Often, validation and verification terms are used synonymously (Duda et al. 2012; Donigian 2002). However, some organizations have different meaning for the two terms. To standardize the terminology and avoid confusion, the authors suggest the following definitions.

*Model validation* is the process of testing the accuracy and validity of an existing or previously calibrated model using recent rainfall and flow data (MSDGC 2013). Validation results are used to determine if the existing model can predict the current conditions or if it should be updated and re-calibrated to reflect the current system. Re-calibration is not required if the existing model meets the validation criteria. Model validation does not involve adjusting model input parameters as that is done during model calibration. Model validation is not applicable to new models.

*Model calibration* is the process of adjusting model input parameters to make modeled hydrographs reasonably match the observed hydrographs using model calibration criteria. Any changes to the model should be made only where this reflects the physical state of the sewer system and not solely to make the model fit the observed data (USEPA 1979; USEPA 1999).

Model calibration should be followed by model verification using a different set of data to that used in the calibration (USEPA 1999; WaPUG 2002).

*Model verification* is the process of checking a model after calibration against independent data to determine model accuracy using model verification criteria. If model verification criteria are not met, calibration should be repeated by readjusting the previously calibrated model parameters.

Model validation, calibration and verification criteria may be the same or different.
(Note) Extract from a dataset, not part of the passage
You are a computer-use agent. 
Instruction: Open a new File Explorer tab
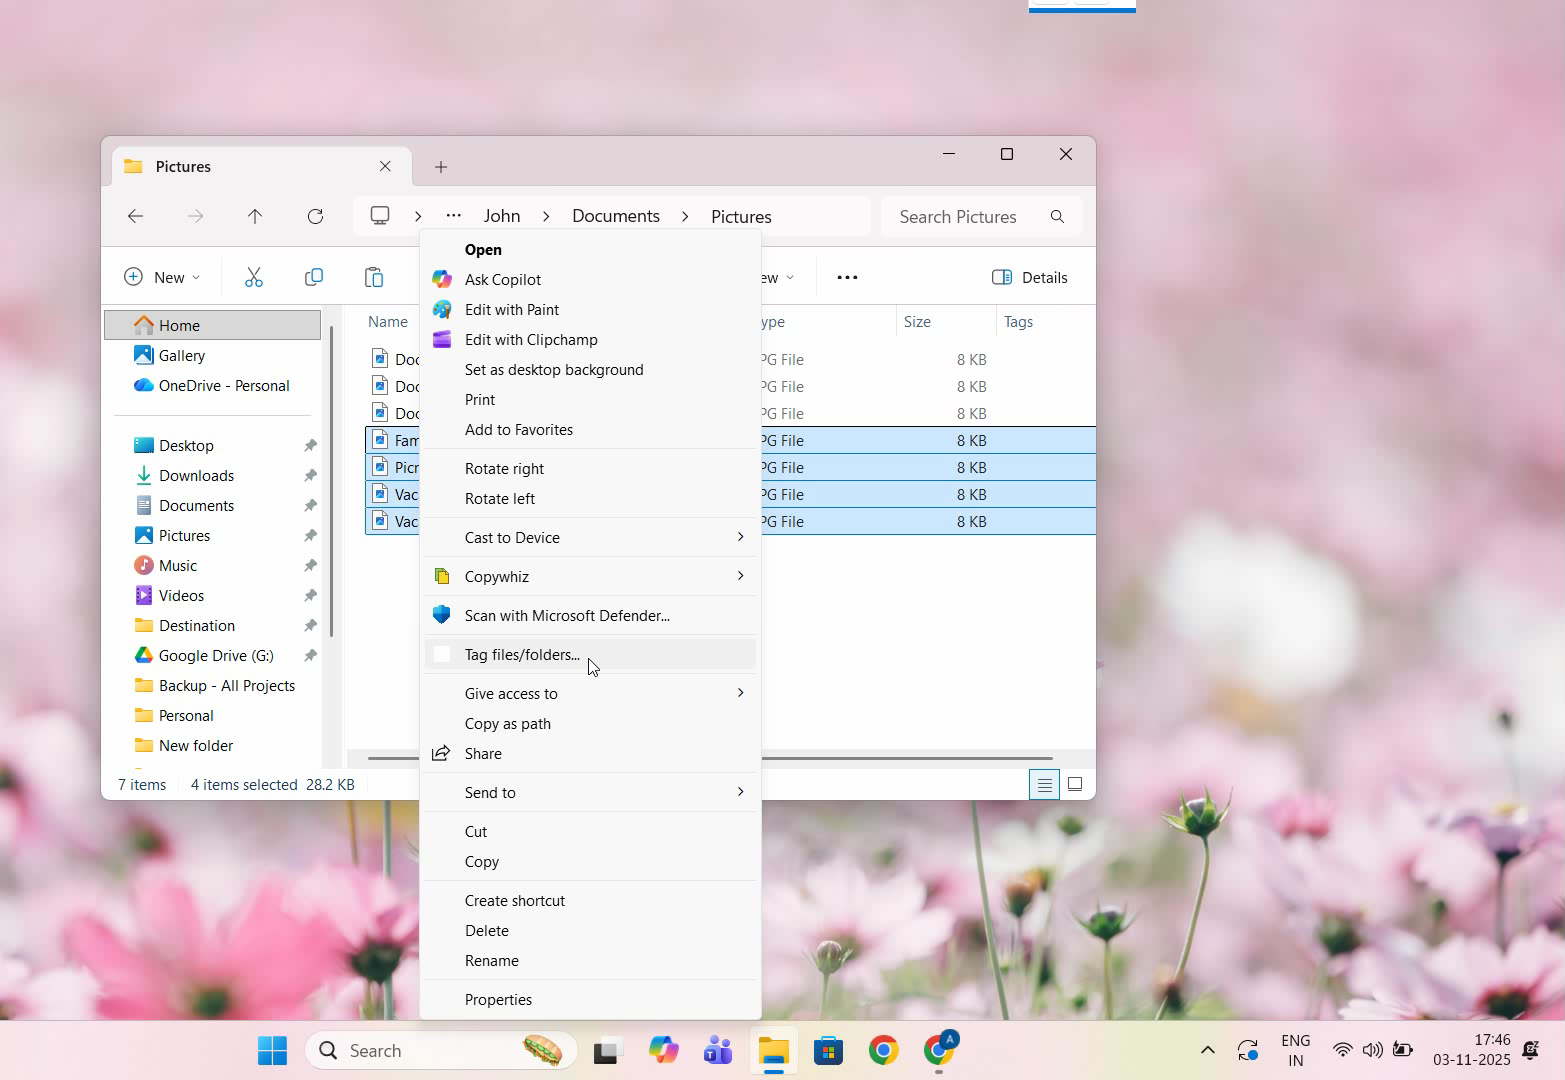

### 2 Current Practice: Event Calibration

In the past when the computers and modeling software were too slow for continuous long term simulations, an event-by-event model calibration and verification (C&V) approach was used to meet specific model accuracy criteria. This approach continues to be the most common practice today. Event based model calibration consists of adjusting model input parameters, such as roughness, imperviousness or soil permeability until the difference between the modeled and observed event quantities is within acceptable accuracy criteria. Model verification consists of running the calibrated model with one or more independent events to verify the accuracy of the calibrated model. The accuracy is determined from the difference between observed and modeled flow depth, flow volume, peak flow rate, time-to-peak, and hydrograph shape. Ideally, the adequacy of model calibration can be assessed by comparing these five hydrograph properties. In sewer design and capacity analysis applications, peak flow is more important. Therefore the model should be calibrated to minimize the difference in modeled and observed peak flow. In combined sewer overflows (CSO) consent decree compliance (e.g. 85% CSO volume capture) and storage sizing applications (e.g. deep tunnels and storage basins), flow volume is more relevant than the peak flow. Therefore the model should be calibrated to minimize the difference in modeled and observed flow volume. Generally, 10% accuracy is acceptable during calibration, and 25% accuracy is acceptable during verification. If model verification does not produce accurate results, the model calibration is refined further. Model C&V steps are repeated several times (usually 10 to 20 times) until satisfactory results are obtained (Shamsi 2016).

#### 2.1 WaPUG Criteria

A popular source of model calibration criteria is the *Wastewater Planning Users Group Code of Practice for the Hydraulic Modeling of Sewer Systems*. This document can be found at the WaPUG website. At the time of writing, the latest version is 3.001, published in November 2002 and amended December 2002 (WaPUG 2002). This document provides only event based model verification criteria, summarized in Table 1, which are commonly also used for model validation and calibration.

Table 1 WaPUG model verification criteria.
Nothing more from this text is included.